Abb. 1: Entwurf für den Deckenstuck mit Wappenkartusche in Santa Maria del Priorato in Rom, um 1764–1766, schwarzer Stift, 598 x 445 mm, Staatliche Kunsthalle Karlsruhe, Inv. IX 5159-35-26-1
CC0 1.0Abb. 2: Entwurf für den Deckenstuck mit Wappenkartusche in Santa Maria del Priorato in Rom, um 1764–1766, schwarzer Stift, 573 x 443 mm, Staatliche Kunsthalle Karlsruhe, Inv. IX 5159-35-27-1
CC0 1.0Der zwischen 1764 bis 1766 durch Giovanni Battista Piranesi im Auftrag seines Förderers Giovanni Battista Rezzonico (1740–1783), dem Großprior des Malteserordens in Rom und Neffen von Papst Clemens XIII., ausgeführte Umbau der Kirche Santa Maria del Priorato ist das einzige erhaltene architektonische Werk des Künstlers.[1] Für die komplexe Ikonographie von Fassade und Innenraum stellte Piranesi Bestandteile des Wappens des Auftraggebers, antike Trophäen als Symbole der militärischen Errungenschaften des geistlichen Ritterordens der Malteser und vermeintlich etruskische Motive zusammen. Er unterstrich so die erst hundert Jahre zuvor erfolgte Erhebung der Familie Rezzonico in den Adelsstand[2] und verwies zugleich auf die besondere Bedeutung des Aventins in früherer römischer Zeit. Aufgrund der ehemals dort ausgeübten fremden Kulte aus der Provinz Etrurien lag er als einziger der sieben Hügel außerhalb des Pomeriums, des heiligen Bezirks der Stadt Rom. Mit der eigenwilligen Bauornamentik bezieht sich Piranesi bewusst auf den eklektischen Charakter der römischen Kunst, den er in seiner während der Bauarbeiten an der Kirche 1765 erschienenen architekturtheoretischen Schrift Parere su l’architettura verteidigt.[3]

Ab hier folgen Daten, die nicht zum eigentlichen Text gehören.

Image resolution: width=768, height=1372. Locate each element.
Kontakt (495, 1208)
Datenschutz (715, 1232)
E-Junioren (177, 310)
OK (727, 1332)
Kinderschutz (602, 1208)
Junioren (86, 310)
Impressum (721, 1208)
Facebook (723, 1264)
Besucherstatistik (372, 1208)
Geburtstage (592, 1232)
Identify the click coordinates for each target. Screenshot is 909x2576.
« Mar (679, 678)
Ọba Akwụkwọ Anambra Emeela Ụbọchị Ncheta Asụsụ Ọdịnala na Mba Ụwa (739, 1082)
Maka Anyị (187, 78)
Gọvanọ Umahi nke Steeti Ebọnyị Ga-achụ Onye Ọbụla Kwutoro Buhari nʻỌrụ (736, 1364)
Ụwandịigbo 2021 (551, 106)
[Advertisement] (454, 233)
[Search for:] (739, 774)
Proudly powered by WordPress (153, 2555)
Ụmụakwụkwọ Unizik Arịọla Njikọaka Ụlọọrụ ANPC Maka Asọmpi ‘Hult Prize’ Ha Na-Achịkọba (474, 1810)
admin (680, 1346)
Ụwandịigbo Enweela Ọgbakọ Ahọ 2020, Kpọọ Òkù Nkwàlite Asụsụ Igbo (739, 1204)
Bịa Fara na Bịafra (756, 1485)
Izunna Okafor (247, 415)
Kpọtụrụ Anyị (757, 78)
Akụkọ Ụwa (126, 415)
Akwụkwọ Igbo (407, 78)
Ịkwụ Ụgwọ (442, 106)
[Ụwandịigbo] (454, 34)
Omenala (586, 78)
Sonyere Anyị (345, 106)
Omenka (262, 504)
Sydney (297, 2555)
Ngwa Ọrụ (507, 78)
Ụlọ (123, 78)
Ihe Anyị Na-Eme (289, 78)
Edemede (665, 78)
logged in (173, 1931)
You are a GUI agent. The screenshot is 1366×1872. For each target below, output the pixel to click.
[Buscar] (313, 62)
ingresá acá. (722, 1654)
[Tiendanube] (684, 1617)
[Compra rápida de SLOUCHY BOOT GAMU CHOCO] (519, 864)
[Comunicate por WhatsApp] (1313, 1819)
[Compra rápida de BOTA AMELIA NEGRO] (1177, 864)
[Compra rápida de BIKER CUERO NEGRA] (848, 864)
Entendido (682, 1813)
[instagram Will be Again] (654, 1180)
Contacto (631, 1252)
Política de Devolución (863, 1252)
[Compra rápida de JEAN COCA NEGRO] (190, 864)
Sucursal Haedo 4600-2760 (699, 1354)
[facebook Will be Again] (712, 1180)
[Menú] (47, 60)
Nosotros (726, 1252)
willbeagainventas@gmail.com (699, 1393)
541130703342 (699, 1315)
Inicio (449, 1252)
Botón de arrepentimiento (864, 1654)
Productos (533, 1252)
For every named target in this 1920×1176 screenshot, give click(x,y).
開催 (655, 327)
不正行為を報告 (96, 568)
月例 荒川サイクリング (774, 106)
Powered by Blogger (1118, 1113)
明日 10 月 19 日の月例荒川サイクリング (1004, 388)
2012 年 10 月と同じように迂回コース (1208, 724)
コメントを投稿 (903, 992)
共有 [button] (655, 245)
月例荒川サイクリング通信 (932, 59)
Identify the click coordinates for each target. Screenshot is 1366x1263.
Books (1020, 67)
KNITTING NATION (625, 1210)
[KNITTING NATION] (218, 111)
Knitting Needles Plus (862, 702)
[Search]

Das in den Karlsruher Zeichnungen wiedergegebene Motiv wurde durch den Bildhauer Tommaso Righi (1727–1802)[4] und dessen Mitarbeiter als Stuckrelief ausgeführt und befindet sich an zentraler Stelle im Kirchenraum, an der Decke des vierten Jochs, das vom übrigen Langhaus durch einige Stufen abgesetzt ist und somit den Übergang zur Altarzone markiert (Abb. 3). In der Komposition vereint Piranesi die heraldischen Symbole der Familie Rezzonico, den Turm, gekrönten Doppeladler und gestreiften Schild, unter dem Prälatenhut – der auch nach der 1770 erfolgten Erhebung des Auftraggebers zum Kardinal in seiner Form aktuell blieb – und ergänzt diese um zwei antikische Helme als militärische Attribute des Ordens.
Abb. 3: Tomasso Righi, Wappenkartusche in Santa Maria del Priorato in Rom, Stuck, 1764–1766
Foto: Bénédicte Maronnie , CC0 1.0Georg Kabierske und Stefan Morét
Einzelnachweis
1. Aus der sehr zahlreichen Literatur zu Piranesis Umgestaltung von Santa Maria del Priorato seien die folgenden Titel genannt, in denen jeweils die ältere Literatur zitiert wird: Fabio Barry: „Onward Christian Soldiers”: Piranesi at Santa Maria del Priorato, in: Mario Bevilacqua, Daniela Gallavotti Cavallero (Hg.): L’Aventino dal Rinascimento a oggi, Rom 2010, S. 140–160; John Wilton-Ely: Piranesi as Architect and Designer, London/New Haven 1993, S. 87–119; John Wilton-Ely: Piranesi architetto, in: Barbara Jatta (Hg.): Piranesi e l’Aventino, Ausst. Kat. Rom, Santa Maria del Priorato, Mailand 1998, S. 63–78.
2. Almut Goldhahn: Von der Kunst des sozialen Aufstiegs. Statusaffirmation und Kunstpatronage der venezianischen Papstfamilie Rezzonico, Köln/Weimar/Wien 2017, S. 289–296.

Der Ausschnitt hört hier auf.